The grid is stronger than a normal directory for four reasons:

  1. Branding works instantly Logos, colors, and adjacency communicate faster than text-heavy cards.

  2. Scarcity is obvious A grid with fixed coordinates makes sold inventory visible. Corners, top rows, and clusters become naturally premium.

  3. It creates FOMO Once recognizable AI brands appear, competitors will want to be "on the map" before it fills in.

  4. It is inherently shareable "We claimed our tile on AgentGrid" is a much better social artifact than "we submitted our tool to a directory."

Why this matters specifically for AI

AI founders care about traffic, but they also care about signaling: being early, being visible, and being grouped with important peers.
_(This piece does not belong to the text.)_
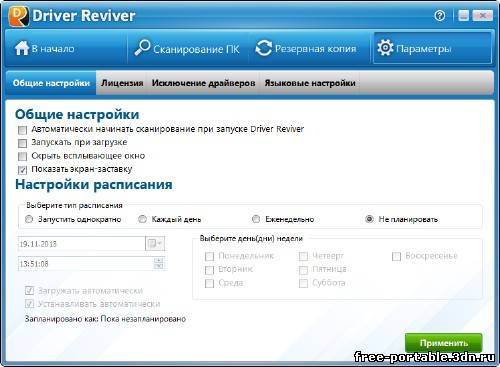
Task: Click the house icon for В начало
Action: pos(22,48)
A grid turns placement into a collectible status asset.

5. Target customer profile

Best early buyers:

  • AI startups launching copilots, assistants, vertical agents, voice agents, or workflow tools.
  • Indie hackers and solo founders who want affordable visibility and a backlink.
  • Agent platforms and infrastructure vendors: orchestration, hosting, browser agents, evals, observability, voice stacks, frameworks.
  • Open-source projects with commercial ambitions that want visibility outside GitHub.

Best initial wedge

The strongest first wedge is not enterprise. It is:

  • recently launched AI startups,
  • seed-stage or bootstrapped founders,
  • open-source teams turning traction into a business,
  • platforms that want to be seen as ecosystem infrastructure.

These buyers already spend on visibility, but many cannot justify heavyweight sponsorship packages.

6. Pricing analysis and recommendation

What the market says

  • Founders already pay for discovery, but most paid listings are either monthly sponsorships or premium directory placements.
  • That means a permanent branded position on a memorable page can justify a one-time price above novelty pricing.
  • At the same time, the entry point still needs to feel impulse-buyable for indie builders and seed-stage startups.

Pricing conclusion

$1 per tile is a strong launch hook, but too cheap as the long-term model.

If every tile is sold at $1, a 10,000-tile grid tops out at $10,000 gross and risks feeling disposable. The better move is to keep the low-friction story while ensuring buyers purchase enough space to be visible.

Recommended pricing model

  • Use $1 per tile only as a founding promotion for the first 500 to 1,000 tiles or first wave of buyers.
  • Set a minimum visible purchase once reference logos are on the page:
    • 2 x 2 block as the minimum branded unit.
  • Suggested launch packages:
    • 2 x 2 block: $49 to $99
    • 4 x 4 block: $199 to $399
    • Premium positions: 2x to 4x standard pricing
  • If you keep the $1 headline publicly, require a minimum block size later so the economics do not stay capped at $10k.

Why this works

  • It stays accessible for startups and indies.
  • It preserves the Million Dollar Homepage story without copying it too literally.
  • It creates room for premium placement, bundles, and category clusters.
  • It makes the asset feel like real internet real estate rather than a gimmick.

Recommendation

Position AgentGrid as:

"The visual homepage of AI: a permanent grid of the companies, agents, and tools shaping the ecosystem."

Three practical moves:

  1. Sell belonging, not just traffic The pitch is visibility + status + permanence.
  2. Make scarcity legible Coordinates, premium rows, sold counters, and founding-brand language should stay visible.
  3. Price for signal Start low enough to create momentum, then move to minimum visible blocks and premium coordinates.